ここは自分が心を鬼にしなくてはいけないと思ったが――。

「なにを勝手なことを仰っているのですか? 私は結婚しないと言っているではありませんか」

(……断られていますけれど?)

どういうことだと、マルセラは首を傾げた。

「遊び人なんかと結婚したら不幸の奈落に真っ逆さまです」

「遊び人なんかではない、王子だ」

「王子だって遊べますし、遊んでいらっしゃったでしょう」

こんなやりとりをずっと眺めていたマルセラには、一つだけ分かったことがある。

この二人、両想い。

(あの上着も殿下のものですしねえ)

彼シャツならぬ彼上着を着た女性。

しかもボタンをしっかり全てはめて、ぶかぶかの袖も折って、しっかり着ている。

あれでNOはないなとマルセラは思う。

そして、いまマルセラはとても楽しんでいた。

女は何歳になっても恋愛ロマンスが好きなのだと実感していた。

「ご存知ですよね? 私は愛し愛される、平凡な結婚を望んでおります」

「“平凡な”なんて今まで条件になかっただろう」

ルカヴィスの反論に女性は分かりやすく目を逸らした。

その素直さにマルセラは彼女の愛らしさを感じた。

「王子様に求婚される夢は五歳で捨てました」

「拾えばいい」

(そういう問題なのかしら)

「そういう問題ではありません。
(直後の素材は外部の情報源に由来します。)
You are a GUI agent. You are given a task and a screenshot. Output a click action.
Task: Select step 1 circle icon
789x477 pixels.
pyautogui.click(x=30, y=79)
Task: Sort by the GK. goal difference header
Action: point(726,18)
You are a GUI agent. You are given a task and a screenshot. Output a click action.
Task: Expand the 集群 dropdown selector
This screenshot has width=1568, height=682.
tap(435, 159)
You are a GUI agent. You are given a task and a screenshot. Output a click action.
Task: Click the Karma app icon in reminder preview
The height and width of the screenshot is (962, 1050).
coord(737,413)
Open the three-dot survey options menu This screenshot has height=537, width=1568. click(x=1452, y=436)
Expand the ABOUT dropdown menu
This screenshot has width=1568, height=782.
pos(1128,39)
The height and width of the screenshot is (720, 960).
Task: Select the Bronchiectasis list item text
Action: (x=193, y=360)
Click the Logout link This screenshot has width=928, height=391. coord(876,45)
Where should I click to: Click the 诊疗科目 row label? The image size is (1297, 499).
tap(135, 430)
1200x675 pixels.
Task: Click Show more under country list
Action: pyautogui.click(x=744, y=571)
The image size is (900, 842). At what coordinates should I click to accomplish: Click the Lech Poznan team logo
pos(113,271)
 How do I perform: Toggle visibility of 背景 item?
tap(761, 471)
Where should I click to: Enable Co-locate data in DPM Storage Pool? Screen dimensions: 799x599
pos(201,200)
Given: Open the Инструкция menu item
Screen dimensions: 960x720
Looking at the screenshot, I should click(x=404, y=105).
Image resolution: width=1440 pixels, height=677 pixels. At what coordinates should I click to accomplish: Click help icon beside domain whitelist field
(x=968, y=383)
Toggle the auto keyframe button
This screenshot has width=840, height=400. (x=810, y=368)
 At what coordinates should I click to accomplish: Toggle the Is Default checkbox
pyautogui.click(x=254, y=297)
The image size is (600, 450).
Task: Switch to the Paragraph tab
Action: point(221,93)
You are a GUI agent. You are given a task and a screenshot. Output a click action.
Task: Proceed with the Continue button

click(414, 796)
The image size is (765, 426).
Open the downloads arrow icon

王太子なら、殿下は大国の姫君か高位貴族のご令嬢を妃として迎えなくてなりません。そんな決まりがないとしても、そうしなければいけない理由を経験なさった殿下ならば、その重要性がお分かりのはずです」

(あらまあ、かつてのエレノア妃殿下を見ている気分だわ)

エレノア妃、つまりルカヴィスの生母である先代王妃も国王(当時は王太子)のカリスティオンの求婚をそう言って断っていた。

カリスティオンの乳姉弟であるエレノアは当時カリスティオンの侍女として彼に仕え、その一部始終を見ていた。